───── Extracted material

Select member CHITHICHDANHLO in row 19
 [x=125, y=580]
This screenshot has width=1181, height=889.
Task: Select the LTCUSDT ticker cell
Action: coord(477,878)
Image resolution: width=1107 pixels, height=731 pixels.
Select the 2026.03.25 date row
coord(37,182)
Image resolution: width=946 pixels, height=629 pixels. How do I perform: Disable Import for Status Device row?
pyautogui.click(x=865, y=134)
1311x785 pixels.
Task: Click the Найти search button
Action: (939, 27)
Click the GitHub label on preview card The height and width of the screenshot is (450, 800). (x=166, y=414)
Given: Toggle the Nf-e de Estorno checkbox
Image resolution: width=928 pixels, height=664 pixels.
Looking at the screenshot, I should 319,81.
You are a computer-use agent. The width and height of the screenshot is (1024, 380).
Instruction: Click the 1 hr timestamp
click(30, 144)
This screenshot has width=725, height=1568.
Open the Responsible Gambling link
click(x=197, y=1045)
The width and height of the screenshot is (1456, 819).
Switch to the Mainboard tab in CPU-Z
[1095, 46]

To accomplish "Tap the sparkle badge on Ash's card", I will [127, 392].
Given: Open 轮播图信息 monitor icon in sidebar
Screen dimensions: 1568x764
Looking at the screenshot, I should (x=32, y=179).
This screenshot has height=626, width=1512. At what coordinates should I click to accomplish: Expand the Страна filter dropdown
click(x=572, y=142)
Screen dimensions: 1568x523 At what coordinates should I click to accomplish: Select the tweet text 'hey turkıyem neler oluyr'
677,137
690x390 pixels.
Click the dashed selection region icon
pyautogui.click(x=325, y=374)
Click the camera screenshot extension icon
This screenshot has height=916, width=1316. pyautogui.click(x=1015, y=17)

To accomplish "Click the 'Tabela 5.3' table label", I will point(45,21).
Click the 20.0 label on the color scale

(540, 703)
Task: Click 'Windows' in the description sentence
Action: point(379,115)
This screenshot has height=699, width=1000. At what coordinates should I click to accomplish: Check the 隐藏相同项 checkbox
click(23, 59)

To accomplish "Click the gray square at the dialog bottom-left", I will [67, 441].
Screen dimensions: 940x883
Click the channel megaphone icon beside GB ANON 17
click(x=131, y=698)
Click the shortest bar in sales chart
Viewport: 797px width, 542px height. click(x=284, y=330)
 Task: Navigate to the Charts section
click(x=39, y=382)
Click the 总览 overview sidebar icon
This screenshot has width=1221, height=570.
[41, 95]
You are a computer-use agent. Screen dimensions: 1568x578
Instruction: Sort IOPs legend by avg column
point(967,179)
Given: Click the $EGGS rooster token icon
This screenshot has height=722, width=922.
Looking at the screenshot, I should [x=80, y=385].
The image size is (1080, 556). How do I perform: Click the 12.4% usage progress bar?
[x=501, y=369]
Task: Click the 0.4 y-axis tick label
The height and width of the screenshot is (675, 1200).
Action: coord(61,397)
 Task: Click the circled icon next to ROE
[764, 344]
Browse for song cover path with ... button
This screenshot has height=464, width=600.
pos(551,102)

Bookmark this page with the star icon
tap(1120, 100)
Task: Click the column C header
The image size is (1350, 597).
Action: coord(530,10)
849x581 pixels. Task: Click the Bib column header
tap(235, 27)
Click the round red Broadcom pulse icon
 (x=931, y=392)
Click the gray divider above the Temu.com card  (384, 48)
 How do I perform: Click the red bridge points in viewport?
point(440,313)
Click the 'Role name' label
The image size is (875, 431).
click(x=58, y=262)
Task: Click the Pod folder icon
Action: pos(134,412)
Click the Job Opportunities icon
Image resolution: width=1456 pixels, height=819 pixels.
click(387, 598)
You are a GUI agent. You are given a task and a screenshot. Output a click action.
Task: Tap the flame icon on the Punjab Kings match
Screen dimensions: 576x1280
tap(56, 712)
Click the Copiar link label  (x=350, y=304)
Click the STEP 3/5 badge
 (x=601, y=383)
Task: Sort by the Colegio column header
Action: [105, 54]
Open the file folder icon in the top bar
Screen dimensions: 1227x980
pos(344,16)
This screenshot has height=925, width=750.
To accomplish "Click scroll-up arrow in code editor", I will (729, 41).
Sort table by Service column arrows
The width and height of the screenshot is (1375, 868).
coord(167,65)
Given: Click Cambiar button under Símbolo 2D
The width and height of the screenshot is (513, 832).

──────────

▸ **Task item**
All lines in the data that contain the word "computer" should be copied.

▸ **Result of this exercise**
You are a computer-use agent. The width and height of the screenshot is (1024, 380).
You are a computer-use agent. Screen dimensions: 1568x578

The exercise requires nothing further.